WHAT YOU WILL DO:
Would you set down every entry shown below, precisely as written?
▬▬▬▬▬▬▬▬▬▬
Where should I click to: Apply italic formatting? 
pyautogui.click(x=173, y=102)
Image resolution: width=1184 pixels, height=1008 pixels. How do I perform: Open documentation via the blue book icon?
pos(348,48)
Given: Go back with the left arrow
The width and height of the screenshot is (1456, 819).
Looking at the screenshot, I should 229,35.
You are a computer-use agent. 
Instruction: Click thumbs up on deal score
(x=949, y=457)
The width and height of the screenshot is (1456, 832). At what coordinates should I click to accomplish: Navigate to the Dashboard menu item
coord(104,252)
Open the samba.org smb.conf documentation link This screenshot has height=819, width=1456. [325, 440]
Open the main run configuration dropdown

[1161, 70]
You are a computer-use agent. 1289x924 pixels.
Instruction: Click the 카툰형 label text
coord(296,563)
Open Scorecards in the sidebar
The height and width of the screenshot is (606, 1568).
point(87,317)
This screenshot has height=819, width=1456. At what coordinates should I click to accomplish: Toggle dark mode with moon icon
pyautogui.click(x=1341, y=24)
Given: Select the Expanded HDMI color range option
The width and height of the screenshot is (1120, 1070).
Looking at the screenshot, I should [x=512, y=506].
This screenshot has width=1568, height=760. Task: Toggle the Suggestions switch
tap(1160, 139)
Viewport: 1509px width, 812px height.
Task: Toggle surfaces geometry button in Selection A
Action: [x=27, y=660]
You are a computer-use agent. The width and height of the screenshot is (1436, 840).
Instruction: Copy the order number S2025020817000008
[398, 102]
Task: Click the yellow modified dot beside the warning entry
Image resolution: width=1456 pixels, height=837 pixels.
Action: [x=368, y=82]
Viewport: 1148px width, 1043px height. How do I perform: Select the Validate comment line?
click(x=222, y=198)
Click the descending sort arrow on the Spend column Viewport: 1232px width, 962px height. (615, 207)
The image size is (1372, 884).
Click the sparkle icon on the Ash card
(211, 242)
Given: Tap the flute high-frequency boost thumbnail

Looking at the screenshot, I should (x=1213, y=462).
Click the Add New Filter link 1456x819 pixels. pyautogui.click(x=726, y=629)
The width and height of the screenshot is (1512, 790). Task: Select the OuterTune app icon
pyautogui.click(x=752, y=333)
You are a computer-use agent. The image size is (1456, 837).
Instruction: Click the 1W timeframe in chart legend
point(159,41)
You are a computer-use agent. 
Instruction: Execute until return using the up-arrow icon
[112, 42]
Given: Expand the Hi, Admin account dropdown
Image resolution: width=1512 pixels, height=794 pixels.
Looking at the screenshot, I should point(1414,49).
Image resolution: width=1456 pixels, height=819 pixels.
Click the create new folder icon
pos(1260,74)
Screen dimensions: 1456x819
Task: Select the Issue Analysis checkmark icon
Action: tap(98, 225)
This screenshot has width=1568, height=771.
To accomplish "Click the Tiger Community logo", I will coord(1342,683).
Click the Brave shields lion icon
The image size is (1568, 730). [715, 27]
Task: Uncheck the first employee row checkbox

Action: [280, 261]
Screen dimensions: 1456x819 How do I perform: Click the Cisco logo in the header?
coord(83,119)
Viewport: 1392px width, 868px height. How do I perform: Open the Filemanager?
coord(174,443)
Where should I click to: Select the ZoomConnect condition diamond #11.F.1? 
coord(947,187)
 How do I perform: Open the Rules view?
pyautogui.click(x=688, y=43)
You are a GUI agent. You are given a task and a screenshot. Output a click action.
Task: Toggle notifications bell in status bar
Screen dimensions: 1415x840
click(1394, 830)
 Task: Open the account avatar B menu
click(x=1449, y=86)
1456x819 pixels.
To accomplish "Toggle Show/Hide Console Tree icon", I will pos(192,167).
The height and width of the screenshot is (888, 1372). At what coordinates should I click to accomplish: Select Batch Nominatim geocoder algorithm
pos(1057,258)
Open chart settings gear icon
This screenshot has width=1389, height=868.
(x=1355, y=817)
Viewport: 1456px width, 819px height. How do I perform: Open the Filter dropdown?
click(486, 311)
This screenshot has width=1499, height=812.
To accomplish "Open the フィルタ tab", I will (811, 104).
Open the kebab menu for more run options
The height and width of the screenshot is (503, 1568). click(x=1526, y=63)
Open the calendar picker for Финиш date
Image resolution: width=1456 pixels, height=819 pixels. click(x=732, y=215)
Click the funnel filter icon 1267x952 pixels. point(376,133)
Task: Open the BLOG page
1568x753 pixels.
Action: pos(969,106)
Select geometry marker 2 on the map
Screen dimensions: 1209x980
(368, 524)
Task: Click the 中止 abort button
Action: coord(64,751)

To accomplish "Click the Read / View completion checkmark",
▬▬▬▬▬▬▬▬▬▬
WRITTEN ANSWER:
Where should I click to: Apply italic formatting? 
pyautogui.click(x=173, y=102)
Image resolution: width=1184 pixels, height=1008 pixels. How do I perform: Open documentation via the blue book icon?
pos(348,48)
Given: Go back with the left arrow
The width and height of the screenshot is (1456, 819).
Looking at the screenshot, I should 229,35.
You are a computer-use agent. 
Instruction: Click thumbs up on deal score
(x=949, y=457)
The width and height of the screenshot is (1456, 832). At what coordinates should I click to accomplish: Navigate to the Dashboard menu item
coord(104,252)
Open the samba.org smb.conf documentation link This screenshot has height=819, width=1456. [325, 440]
Open the main run configuration dropdown

[1161, 70]
You are a computer-use agent. 1289x924 pixels.
Instruction: Click the 카툰형 label text
coord(296,563)
Open Scorecards in the sidebar
The height and width of the screenshot is (606, 1568).
point(87,317)
This screenshot has height=819, width=1456. At what coordinates should I click to accomplish: Toggle dark mode with moon icon
pyautogui.click(x=1341, y=24)
Given: Select the Expanded HDMI color range option
The width and height of the screenshot is (1120, 1070).
Looking at the screenshot, I should [x=512, y=506].
This screenshot has width=1568, height=760. Task: Toggle the Suggestions switch
tap(1160, 139)
Viewport: 1509px width, 812px height.
Task: Toggle surfaces geometry button in Selection A
Action: [x=27, y=660]
You are a computer-use agent. The width and height of the screenshot is (1436, 840).
Instruction: Copy the order number S2025020817000008
[398, 102]
Task: Click the yellow modified dot beside the warning entry
Image resolution: width=1456 pixels, height=837 pixels.
Action: [x=368, y=82]
Viewport: 1148px width, 1043px height. How do I perform: Select the Validate comment line?
click(x=222, y=198)
Click the descending sort arrow on the Spend column Viewport: 1232px width, 962px height. (615, 207)
The image size is (1372, 884).
Click the sparkle icon on the Ash card
(211, 242)
Given: Tap the flute high-frequency boost thumbnail

Looking at the screenshot, I should (x=1213, y=462).
Click the Add New Filter link 1456x819 pixels. pyautogui.click(x=726, y=629)
The width and height of the screenshot is (1512, 790). Task: Select the OuterTune app icon
pyautogui.click(x=752, y=333)
You are a computer-use agent. The image size is (1456, 837).
Instruction: Click the 1W timeframe in chart legend
point(159,41)
You are a computer-use agent. 
Instruction: Execute until return using the up-arrow icon
[112, 42]
Given: Expand the Hi, Admin account dropdown
Image resolution: width=1512 pixels, height=794 pixels.
Looking at the screenshot, I should point(1414,49).
Image resolution: width=1456 pixels, height=819 pixels.
Click the create new folder icon
pos(1260,74)
Screen dimensions: 1456x819
Task: Select the Issue Analysis checkmark icon
Action: tap(98, 225)
This screenshot has width=1568, height=771.
To accomplish "Click the Tiger Community logo", I will coord(1342,683).
Click the Brave shields lion icon
The image size is (1568, 730). [715, 27]
Task: Uncheck the first employee row checkbox

Action: [280, 261]
Screen dimensions: 1456x819 How do I perform: Click the Cisco logo in the header?
coord(83,119)
Viewport: 1392px width, 868px height. How do I perform: Open the Filemanager?
coord(174,443)
Where should I click to: Select the ZoomConnect condition diamond #11.F.1? 
coord(947,187)
 How do I perform: Open the Rules view?
pyautogui.click(x=688, y=43)
You are a GUI agent. You are given a task and a screenshot. Output a click action.
Task: Toggle notifications bell in status bar
Screen dimensions: 1415x840
click(1394, 830)
 Task: Open the account avatar B menu
click(x=1449, y=86)
1456x819 pixels.
To accomplish "Toggle Show/Hide Console Tree icon", I will pos(192,167).
The height and width of the screenshot is (888, 1372). At what coordinates should I click to accomplish: Select Batch Nominatim geocoder algorithm
pos(1057,258)
Open chart settings gear icon
This screenshot has width=1389, height=868.
(x=1355, y=817)
Viewport: 1456px width, 819px height. How do I perform: Open the Filter dropdown?
click(486, 311)
This screenshot has width=1499, height=812.
To accomplish "Open the フィルタ tab", I will (811, 104).
Open the kebab menu for more run options
The height and width of the screenshot is (503, 1568). click(x=1526, y=63)
Open the calendar picker for Финиш date
Image resolution: width=1456 pixels, height=819 pixels. click(x=732, y=215)
Click the funnel filter icon 1267x952 pixels. point(376,133)
Task: Open the BLOG page
1568x753 pixels.
Action: pos(969,106)
Select geometry marker 2 on the map
Screen dimensions: 1209x980
(368, 524)
Task: Click the 中止 abort button
Action: coord(64,751)

To accomplish "Click the Read / View completion checkmark",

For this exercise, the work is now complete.